This article was originally published at Hasty’s website. It is reprinted here with the permission of Hasty.
As the ML space is maturing, processes and best practices for what happens after you successfully manage a first project launch are becoming more popular. In this article, we are going through the concept of a data flywheel and how you can implement it.
It is not a secret that the actual value of an ML model comes when you deploy it into production and apply it to a real use case. However, a model trained on some well-known public datasets (ImageNet or COCO, for example) is likely to underperform in real-life scenarios. That’s because such datasets were gathered for research purposes and are often irrelevant for applied tasks. So if you are solving a real-world use case, you probably need to build a custom dataset.
Unfortunately, even with a custom dataset, you can not guarantee you have all the possible edge cases for your task covered. In the development stage, your model can work almost perfectly. Then, when you move it to a production environment and your users and customers start using it, it starts to underperform. The reason for this is the differences in the data you use when training, validating, and testing the model compared to the data the model encounters in the real world.
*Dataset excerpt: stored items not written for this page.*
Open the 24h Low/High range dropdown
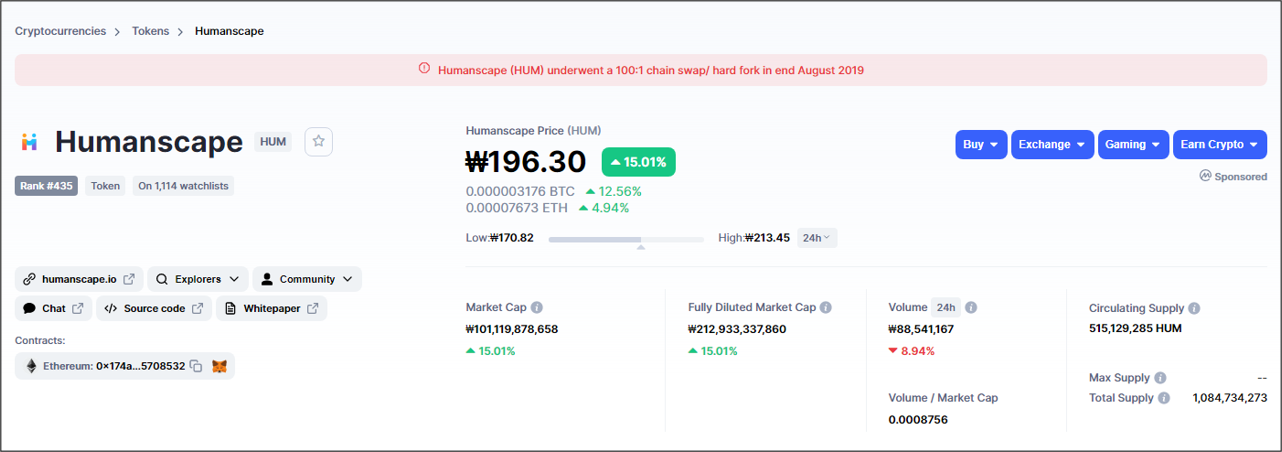This screenshot has width=1282, height=452. pos(816,238)
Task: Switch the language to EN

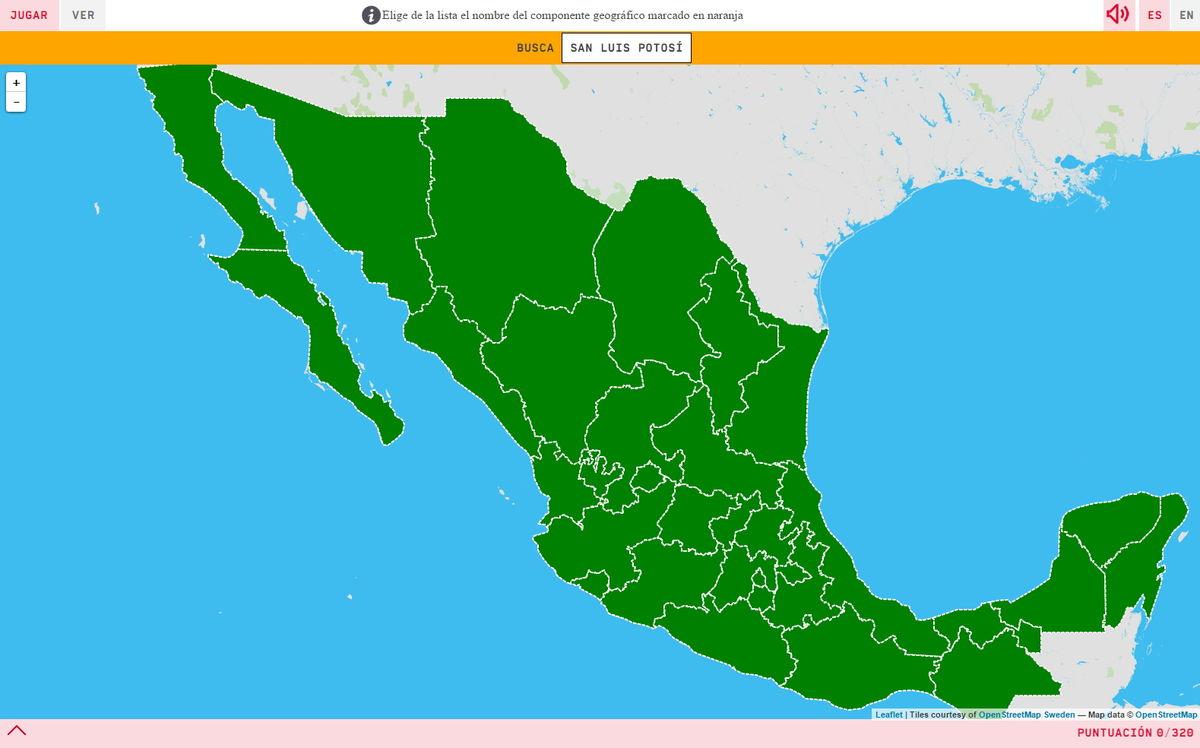Action: [x=1186, y=15]
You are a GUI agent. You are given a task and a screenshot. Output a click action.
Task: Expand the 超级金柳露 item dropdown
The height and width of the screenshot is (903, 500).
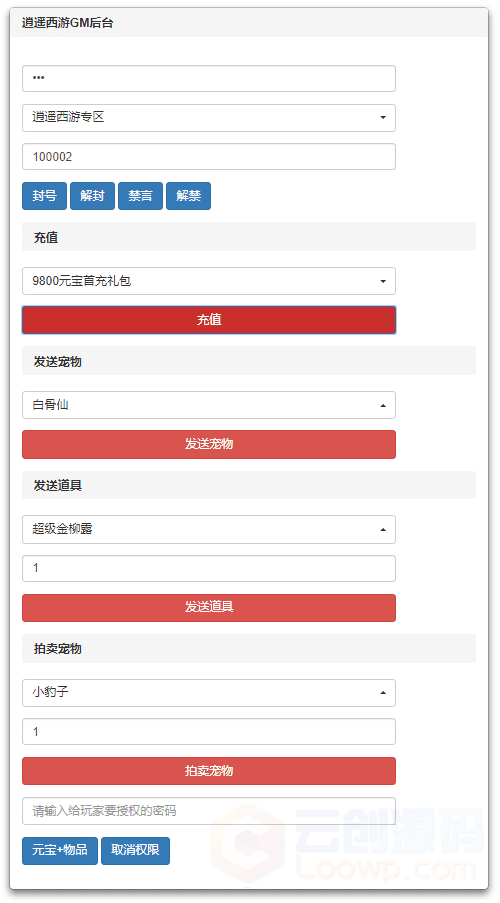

Let’s give a simple example. Imagine you want to detect whether the person’s eyes are closed or not via cropped frames of humans’ eyes from the webcam. For this task, you pick the MRL Eye Dataset consisting of various cropped images of human eyes in different circumstances (there are samples without glasses, with sunglasses, with regular glasses, etc.). It seems like the MRL dataset fits your task perfectly. After training a Neural Network on the dataset and getting excellent accuracy, you deploy the model into production but surprisingly face a significant accuracy decrease.
You start investigating the problem and suddenly find some edge case you did not even think of. For example, your model does not work as intended when the sun glares on glasses. So, there are edge cases where your model does not perform well.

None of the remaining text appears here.